The screening of 1973 classic`s restored version closed the 8th Habitat Film Festival last night and also marked Sahni`s birth centenary in a fitting tribute to the actor who was behind iconic films like `Kabuliwala`, `Do Bigha Zameen` and `Dharti ke Lal` among others.
Ironically, Sahni could never see `Garm Hava`, considered his best performance by many, as he died just the next day after finishing the dubbing on the movie.
"Balraj Sahni was a true professional and focussed on doing his part well in the movie. The last line `Insaan kab tak akela jee sakta hai` (How long can a human being survive alone?) that comes just before the Urdu couplet was by Sahni. It was not part of the original script," Sathyu said.

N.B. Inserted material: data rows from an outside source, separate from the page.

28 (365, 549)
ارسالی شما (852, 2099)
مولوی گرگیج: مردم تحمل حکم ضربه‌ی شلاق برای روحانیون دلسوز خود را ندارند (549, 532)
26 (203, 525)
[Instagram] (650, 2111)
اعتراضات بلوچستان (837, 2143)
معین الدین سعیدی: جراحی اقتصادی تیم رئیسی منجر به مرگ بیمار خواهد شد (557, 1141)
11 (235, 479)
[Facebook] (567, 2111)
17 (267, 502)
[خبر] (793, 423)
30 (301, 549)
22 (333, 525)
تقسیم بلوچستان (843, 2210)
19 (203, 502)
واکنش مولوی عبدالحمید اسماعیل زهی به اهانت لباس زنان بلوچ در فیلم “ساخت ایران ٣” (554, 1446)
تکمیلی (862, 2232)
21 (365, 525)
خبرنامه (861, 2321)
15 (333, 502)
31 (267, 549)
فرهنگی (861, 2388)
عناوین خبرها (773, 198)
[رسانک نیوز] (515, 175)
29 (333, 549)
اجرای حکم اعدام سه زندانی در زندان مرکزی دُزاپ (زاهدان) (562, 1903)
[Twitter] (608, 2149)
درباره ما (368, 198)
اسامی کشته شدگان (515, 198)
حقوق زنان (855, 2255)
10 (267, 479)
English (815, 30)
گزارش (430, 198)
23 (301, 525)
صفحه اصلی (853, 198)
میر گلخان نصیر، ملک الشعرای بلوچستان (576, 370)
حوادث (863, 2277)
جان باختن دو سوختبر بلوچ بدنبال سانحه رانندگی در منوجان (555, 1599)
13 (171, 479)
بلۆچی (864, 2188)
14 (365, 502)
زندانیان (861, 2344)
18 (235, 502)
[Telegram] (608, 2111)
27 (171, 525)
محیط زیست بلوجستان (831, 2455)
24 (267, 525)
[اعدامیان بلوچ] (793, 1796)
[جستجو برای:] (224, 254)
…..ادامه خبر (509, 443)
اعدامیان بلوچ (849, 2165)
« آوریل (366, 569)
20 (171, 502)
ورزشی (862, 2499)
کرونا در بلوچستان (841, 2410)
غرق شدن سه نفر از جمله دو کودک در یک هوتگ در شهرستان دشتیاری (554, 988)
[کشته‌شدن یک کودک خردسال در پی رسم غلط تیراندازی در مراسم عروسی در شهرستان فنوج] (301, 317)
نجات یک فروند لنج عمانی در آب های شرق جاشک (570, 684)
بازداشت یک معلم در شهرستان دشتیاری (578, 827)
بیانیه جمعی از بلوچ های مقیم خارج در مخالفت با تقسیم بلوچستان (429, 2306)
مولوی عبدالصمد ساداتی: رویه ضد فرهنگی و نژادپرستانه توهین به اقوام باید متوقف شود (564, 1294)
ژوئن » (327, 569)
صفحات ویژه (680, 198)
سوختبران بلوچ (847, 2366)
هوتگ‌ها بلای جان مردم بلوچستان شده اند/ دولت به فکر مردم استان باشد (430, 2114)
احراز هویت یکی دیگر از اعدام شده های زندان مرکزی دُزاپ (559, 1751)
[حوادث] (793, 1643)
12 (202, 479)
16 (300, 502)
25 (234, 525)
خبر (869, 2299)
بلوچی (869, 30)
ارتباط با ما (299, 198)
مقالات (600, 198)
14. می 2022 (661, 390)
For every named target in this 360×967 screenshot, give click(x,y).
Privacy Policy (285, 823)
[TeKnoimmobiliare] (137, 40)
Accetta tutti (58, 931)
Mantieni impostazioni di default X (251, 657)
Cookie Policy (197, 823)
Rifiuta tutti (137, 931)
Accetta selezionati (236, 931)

`Garm Hava` also starred Shaukat Azmi, Geeta Siddharth, A K Hangal and Jalal Agha as supporting cast.
Kaifi Azmi and Shama Zaidi adapted the screenplay from a short story by Ismat Chughtai. It also marked the debut of Farooq Sheikh.
The story deals with the plight of a North Indian Muslim family immediately after the Partition. Film`s protagonist struggles with the dilemma of whether to move to Pakistan or stay back as he witnesses his business and family disintegrate before him.

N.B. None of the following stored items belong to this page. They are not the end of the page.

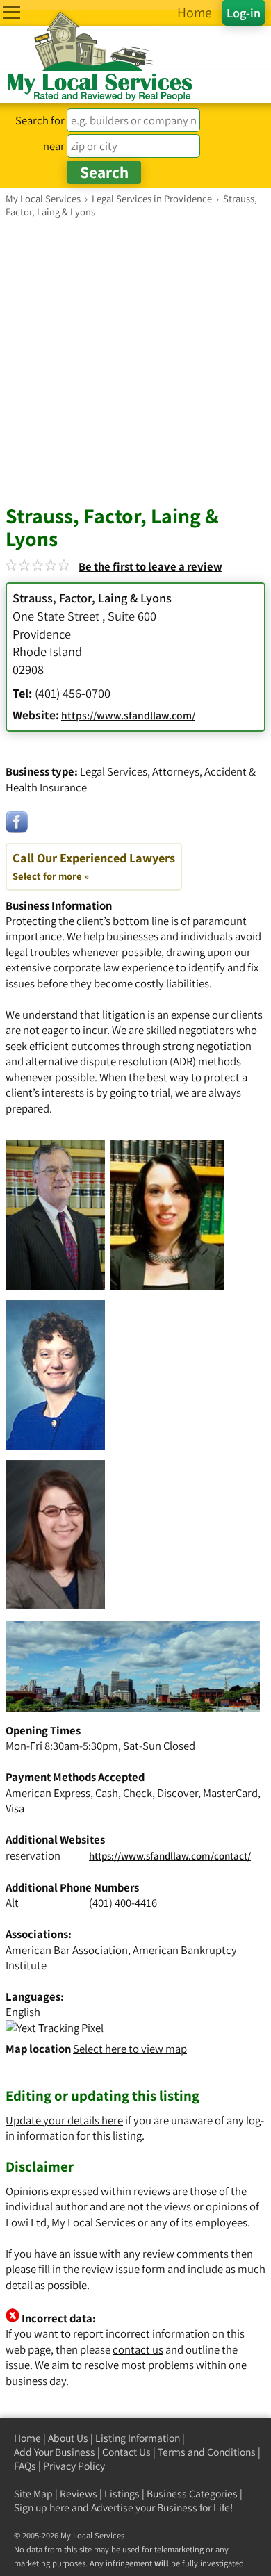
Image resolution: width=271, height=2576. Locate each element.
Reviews (78, 2493)
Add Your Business (54, 2452)
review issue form (123, 2268)
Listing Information (137, 2438)
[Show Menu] (11, 12)
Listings (122, 2493)
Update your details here (64, 2120)
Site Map (33, 2493)
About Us (68, 2438)
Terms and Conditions (207, 2452)
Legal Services (113, 771)
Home (27, 2438)
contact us (138, 2349)
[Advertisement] (135, 360)
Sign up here (41, 2507)
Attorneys (175, 771)
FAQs (25, 2465)
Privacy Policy (74, 2465)
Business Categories (192, 2493)
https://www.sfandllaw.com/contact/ (170, 1855)
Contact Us (126, 2452)
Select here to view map (130, 2048)
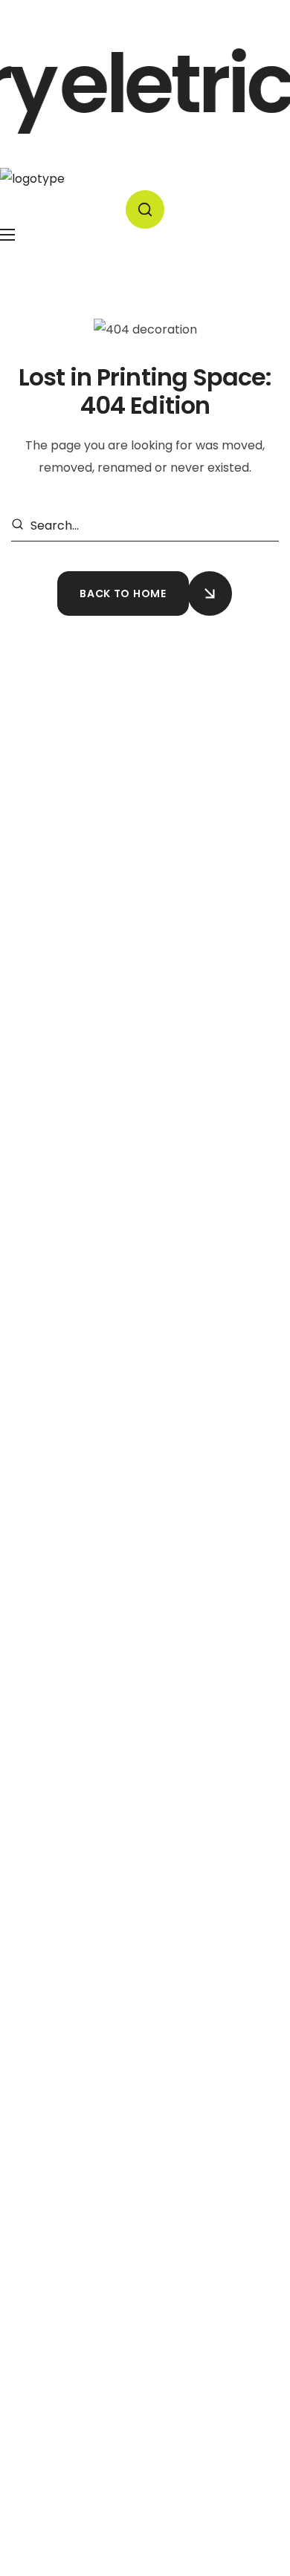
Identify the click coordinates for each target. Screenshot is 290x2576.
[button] (145, 209)
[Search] (20, 525)
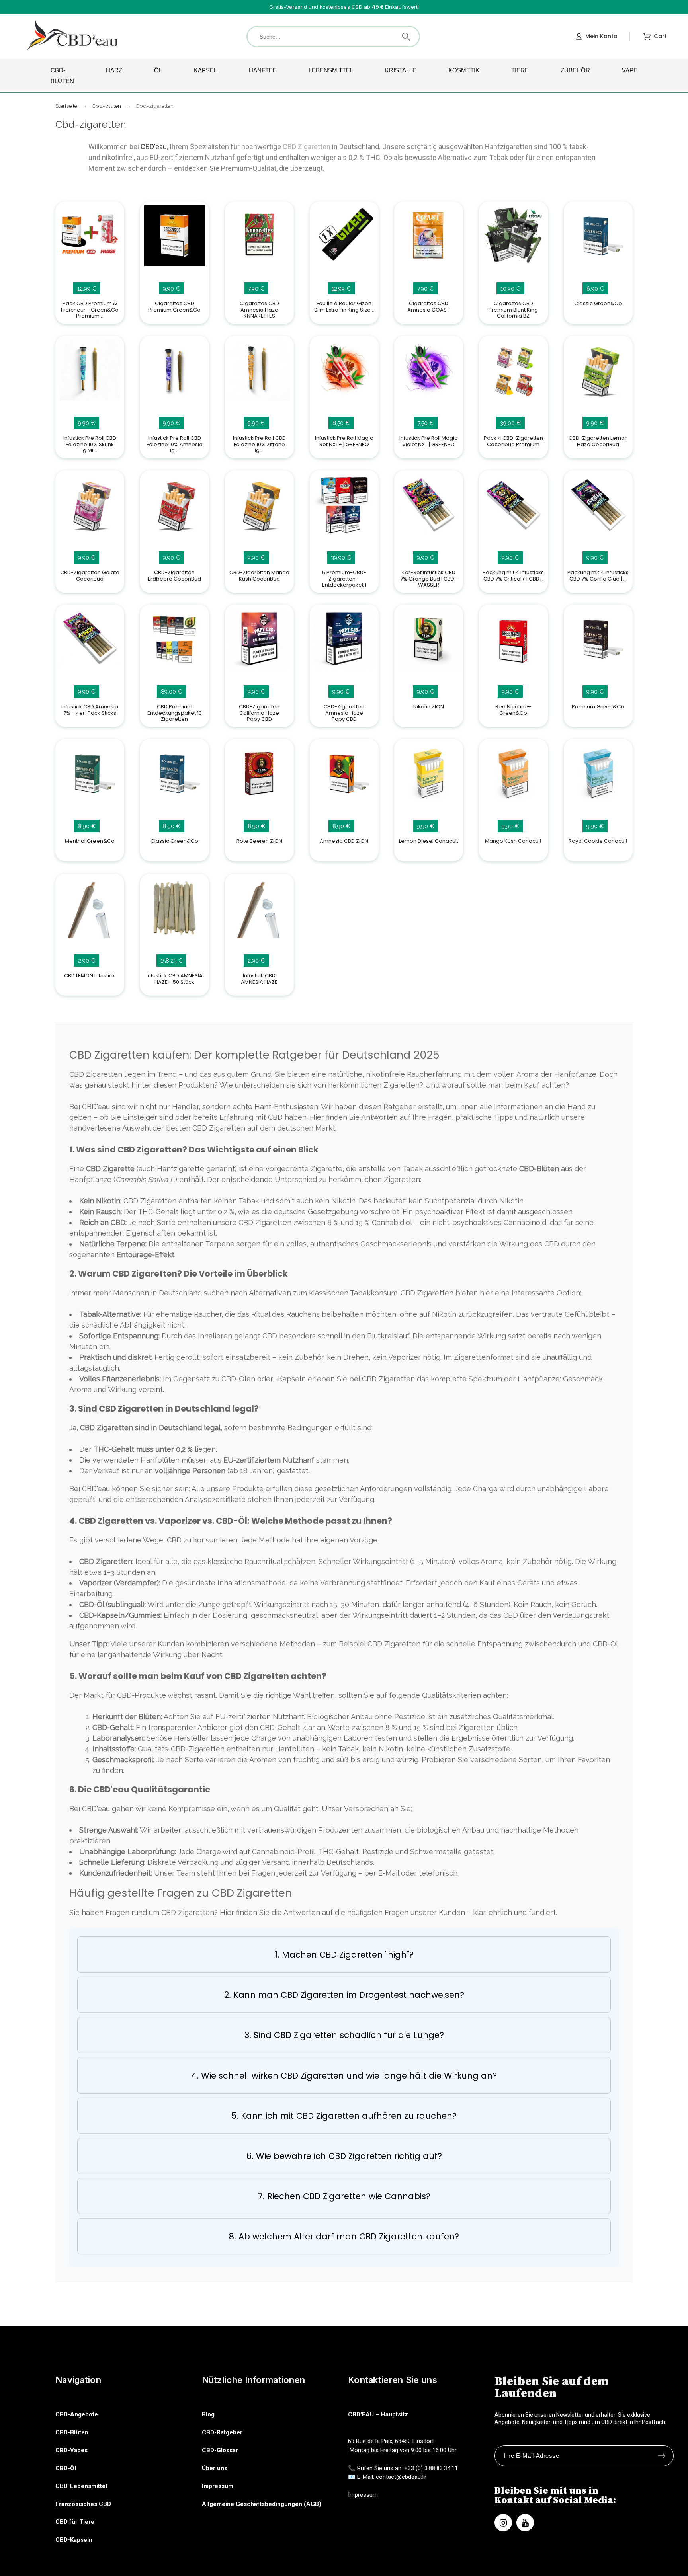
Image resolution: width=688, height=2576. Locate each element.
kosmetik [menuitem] (463, 70)
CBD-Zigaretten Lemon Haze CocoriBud (598, 441)
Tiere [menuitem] (520, 70)
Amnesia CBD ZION (344, 841)
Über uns (214, 2468)
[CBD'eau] (73, 36)
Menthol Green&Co (90, 841)
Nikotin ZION (428, 707)
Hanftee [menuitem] (263, 70)
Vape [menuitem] (629, 70)
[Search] (406, 37)
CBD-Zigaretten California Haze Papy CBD (259, 713)
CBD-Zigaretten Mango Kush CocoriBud (259, 575)
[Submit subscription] (662, 2456)
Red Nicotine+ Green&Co (513, 710)
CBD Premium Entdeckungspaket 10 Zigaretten (174, 713)
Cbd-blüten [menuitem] (62, 75)
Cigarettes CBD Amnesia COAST (429, 306)
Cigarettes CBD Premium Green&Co (174, 306)
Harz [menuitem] (114, 70)
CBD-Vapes (71, 2450)
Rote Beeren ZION (259, 841)
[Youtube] (525, 2522)
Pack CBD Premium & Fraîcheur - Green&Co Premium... (90, 310)
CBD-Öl (65, 2468)
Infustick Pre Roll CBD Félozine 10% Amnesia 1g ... (175, 444)
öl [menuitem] (158, 70)
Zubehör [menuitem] (575, 70)
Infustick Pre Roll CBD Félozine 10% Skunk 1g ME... (89, 444)
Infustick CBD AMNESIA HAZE (259, 978)
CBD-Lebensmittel (81, 2486)
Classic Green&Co (598, 303)
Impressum (217, 2486)
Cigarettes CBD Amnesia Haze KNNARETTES (259, 310)
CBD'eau (154, 146)
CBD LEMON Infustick (89, 975)
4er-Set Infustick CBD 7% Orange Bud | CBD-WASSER (428, 579)
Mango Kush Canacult (513, 841)
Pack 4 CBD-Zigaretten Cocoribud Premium (513, 441)
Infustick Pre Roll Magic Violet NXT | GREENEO (429, 441)
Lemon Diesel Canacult (428, 841)
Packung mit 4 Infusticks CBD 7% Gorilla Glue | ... (598, 575)
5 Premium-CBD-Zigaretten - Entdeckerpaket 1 (344, 579)
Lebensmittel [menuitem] (331, 70)
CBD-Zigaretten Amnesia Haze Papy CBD (344, 713)
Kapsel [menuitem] (205, 70)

Sathyu said the film stirs him even today.
"Even after 40 years I get as emotionally overwhelmed as I used to when I was making the film. People ask me about its relevance today and I say the problems between the two countries still exist," Sathyu said after the screening.

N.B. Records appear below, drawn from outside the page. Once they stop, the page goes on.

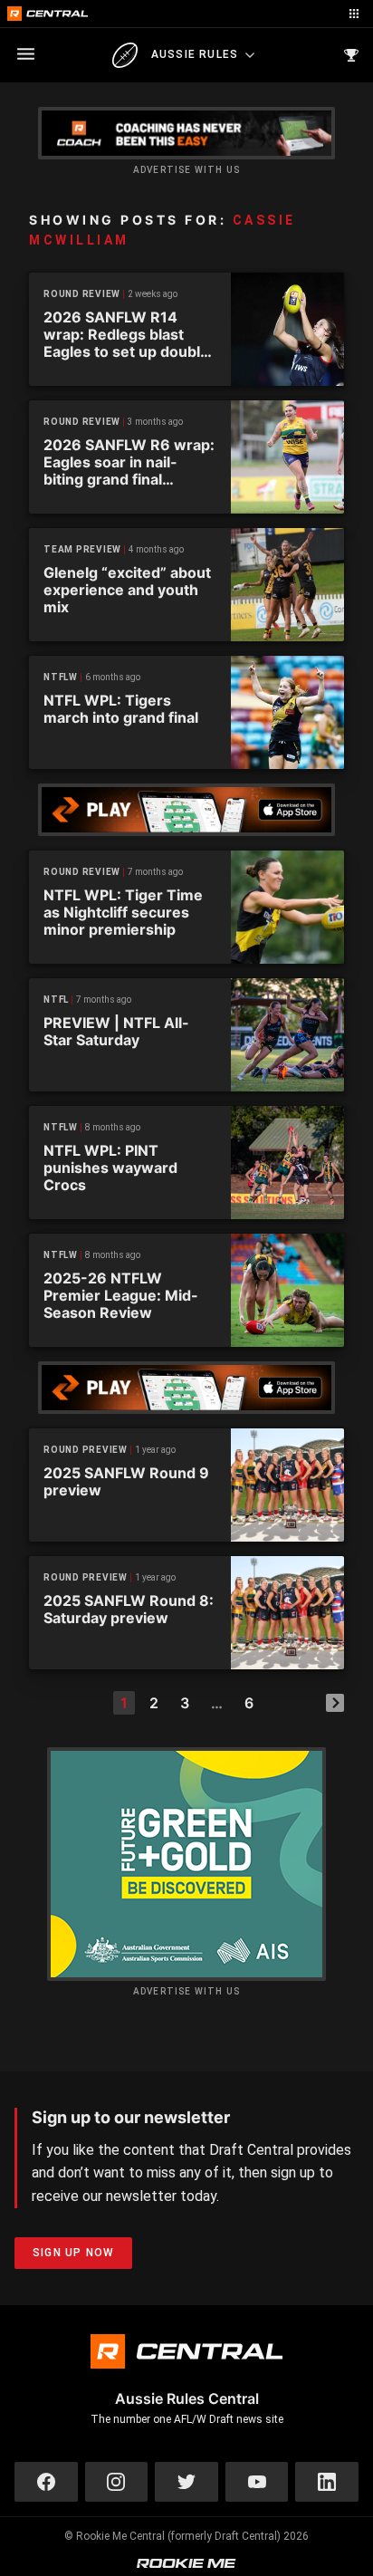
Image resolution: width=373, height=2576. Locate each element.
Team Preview (82, 549)
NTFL (56, 999)
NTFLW (60, 677)
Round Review (81, 294)
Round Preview (85, 1450)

When asked whether the film played any role in solving the problem, the 80-year-old director said an artist`s work was to "provoke conversations" and not necessarily solve it.
"My film is only an art work through which it can provoke a conversation on a subject matter that needs attention in a society, and that`s the role of a filmmaker," he said.
Now digitally restored, the film is a visual treat for cinema lovers as its show Taj Mahal, Fatehpur Sikri, Salim Chisti`s shrine and the busy bylanes of Agra bazaar as they were 40 years ago.
"The film was digitally restored in Mumbai in a lab and the sound was remastered into a Dolby and surround format in Los Angeles, thus enhancing the visual and acoustic quality. Its print was not in a very good condition," Sathyu said.
Talking about the challenges he faced while shooting the movie on a shoestring budget in crowded streets of Agra, Sathyu had interesting stories to share.
"We shot the film in 45 days and normally for a film like this it should take 30 days or so. Shooting in crowded streets of Agra was a concern but we managed it well. And, we shot everything on location. I`m glad that now after restoration people can see the beauty of Agra and Fatehpur Sikri as we had shot it back then," the director said.
Though the film couldn`t get an immediate release in 1973 in India, it was selected for Cannes Film Festival in 1974. It was also Indian entry to the Academy Award for Best Foreign Language Film and won the National Award for Best Feature Film on National Integration.
"The film was not released in India immediately. It first played in Paris. And, then it came to Bangalore and later travelled to Bombay, Delhi and north India," Sathyu said.